--- Material for this task ---
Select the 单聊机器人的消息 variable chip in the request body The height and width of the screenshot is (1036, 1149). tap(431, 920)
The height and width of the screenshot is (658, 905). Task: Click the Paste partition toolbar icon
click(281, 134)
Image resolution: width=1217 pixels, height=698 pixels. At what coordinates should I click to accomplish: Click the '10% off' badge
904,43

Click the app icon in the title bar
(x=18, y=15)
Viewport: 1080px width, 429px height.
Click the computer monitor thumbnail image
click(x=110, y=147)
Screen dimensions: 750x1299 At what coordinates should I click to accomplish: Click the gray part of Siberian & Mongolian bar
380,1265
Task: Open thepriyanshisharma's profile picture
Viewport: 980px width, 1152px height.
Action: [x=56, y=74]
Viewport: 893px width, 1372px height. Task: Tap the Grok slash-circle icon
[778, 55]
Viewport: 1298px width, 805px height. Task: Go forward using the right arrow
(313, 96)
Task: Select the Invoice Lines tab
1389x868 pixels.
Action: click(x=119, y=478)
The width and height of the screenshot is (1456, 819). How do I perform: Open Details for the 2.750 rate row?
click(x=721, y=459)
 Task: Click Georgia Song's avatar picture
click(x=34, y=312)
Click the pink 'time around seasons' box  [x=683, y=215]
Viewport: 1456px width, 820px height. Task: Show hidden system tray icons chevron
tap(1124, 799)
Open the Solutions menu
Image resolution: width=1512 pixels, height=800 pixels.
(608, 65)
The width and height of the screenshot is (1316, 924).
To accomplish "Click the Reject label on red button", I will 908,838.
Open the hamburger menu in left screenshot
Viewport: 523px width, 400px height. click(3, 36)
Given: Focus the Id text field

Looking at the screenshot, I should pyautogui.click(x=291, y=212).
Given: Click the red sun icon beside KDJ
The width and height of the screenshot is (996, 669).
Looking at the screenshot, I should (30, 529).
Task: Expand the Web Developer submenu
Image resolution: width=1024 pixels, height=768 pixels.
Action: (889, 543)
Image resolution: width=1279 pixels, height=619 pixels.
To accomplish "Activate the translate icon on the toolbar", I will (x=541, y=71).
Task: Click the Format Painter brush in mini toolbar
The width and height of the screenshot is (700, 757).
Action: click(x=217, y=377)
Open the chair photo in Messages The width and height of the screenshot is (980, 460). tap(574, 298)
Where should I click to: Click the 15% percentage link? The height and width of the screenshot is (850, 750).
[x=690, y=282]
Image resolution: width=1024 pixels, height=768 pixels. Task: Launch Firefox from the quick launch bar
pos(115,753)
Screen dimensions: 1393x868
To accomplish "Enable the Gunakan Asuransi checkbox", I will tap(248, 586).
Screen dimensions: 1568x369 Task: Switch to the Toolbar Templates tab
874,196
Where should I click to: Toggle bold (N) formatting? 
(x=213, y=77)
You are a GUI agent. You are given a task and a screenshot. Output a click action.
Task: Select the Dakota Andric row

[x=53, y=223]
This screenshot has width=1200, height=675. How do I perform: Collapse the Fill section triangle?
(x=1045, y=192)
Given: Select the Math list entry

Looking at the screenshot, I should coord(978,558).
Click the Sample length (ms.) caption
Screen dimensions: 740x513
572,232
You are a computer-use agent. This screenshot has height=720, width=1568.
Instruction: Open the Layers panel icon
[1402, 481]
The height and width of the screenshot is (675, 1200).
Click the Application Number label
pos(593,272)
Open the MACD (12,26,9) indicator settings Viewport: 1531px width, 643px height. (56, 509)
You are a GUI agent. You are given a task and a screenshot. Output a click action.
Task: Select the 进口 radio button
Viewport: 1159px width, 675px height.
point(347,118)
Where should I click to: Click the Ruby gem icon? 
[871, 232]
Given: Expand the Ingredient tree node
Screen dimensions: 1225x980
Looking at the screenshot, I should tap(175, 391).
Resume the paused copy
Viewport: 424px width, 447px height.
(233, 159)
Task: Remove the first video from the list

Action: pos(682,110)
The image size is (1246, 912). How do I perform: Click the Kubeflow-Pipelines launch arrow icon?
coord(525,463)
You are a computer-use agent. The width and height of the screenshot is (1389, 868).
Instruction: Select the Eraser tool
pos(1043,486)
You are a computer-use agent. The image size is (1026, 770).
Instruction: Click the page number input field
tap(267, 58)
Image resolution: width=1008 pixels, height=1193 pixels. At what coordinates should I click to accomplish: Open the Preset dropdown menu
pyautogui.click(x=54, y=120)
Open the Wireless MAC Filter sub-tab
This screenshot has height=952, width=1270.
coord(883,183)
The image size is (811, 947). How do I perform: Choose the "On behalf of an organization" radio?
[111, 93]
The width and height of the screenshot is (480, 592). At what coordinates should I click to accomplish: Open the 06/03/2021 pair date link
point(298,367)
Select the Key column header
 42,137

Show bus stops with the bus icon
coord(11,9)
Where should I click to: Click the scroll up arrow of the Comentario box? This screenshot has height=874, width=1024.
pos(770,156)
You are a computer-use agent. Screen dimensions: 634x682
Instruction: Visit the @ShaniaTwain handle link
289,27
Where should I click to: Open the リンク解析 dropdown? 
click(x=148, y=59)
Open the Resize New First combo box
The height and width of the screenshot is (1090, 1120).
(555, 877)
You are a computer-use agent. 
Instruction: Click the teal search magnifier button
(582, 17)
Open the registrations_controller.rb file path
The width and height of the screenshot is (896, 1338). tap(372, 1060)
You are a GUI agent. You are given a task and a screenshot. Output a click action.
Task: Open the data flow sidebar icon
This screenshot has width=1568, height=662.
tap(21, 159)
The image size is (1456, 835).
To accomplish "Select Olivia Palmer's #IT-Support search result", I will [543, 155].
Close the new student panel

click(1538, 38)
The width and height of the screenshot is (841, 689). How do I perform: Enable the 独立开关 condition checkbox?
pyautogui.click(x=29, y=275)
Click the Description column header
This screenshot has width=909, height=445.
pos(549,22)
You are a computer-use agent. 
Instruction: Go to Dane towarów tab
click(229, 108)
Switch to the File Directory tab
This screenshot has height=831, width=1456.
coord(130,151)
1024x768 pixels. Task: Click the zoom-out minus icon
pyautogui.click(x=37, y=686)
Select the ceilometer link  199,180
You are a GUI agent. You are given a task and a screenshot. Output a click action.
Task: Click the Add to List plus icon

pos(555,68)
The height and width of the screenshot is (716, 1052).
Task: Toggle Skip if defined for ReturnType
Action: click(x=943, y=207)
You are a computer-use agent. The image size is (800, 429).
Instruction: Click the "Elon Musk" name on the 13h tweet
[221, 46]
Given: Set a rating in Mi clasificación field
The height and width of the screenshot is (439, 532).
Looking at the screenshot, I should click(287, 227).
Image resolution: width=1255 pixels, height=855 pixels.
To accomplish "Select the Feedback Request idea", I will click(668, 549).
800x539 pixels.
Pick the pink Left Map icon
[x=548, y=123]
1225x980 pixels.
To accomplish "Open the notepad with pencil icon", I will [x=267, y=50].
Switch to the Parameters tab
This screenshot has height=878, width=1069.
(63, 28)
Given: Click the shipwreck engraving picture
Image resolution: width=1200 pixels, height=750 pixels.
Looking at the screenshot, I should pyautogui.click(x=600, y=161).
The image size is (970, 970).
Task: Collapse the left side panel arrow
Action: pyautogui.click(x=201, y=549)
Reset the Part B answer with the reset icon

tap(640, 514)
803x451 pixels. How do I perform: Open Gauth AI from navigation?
---
**Exercise task**
Count the lines of the material above that contain the word "with", and give only that number.

**Exercise result**
3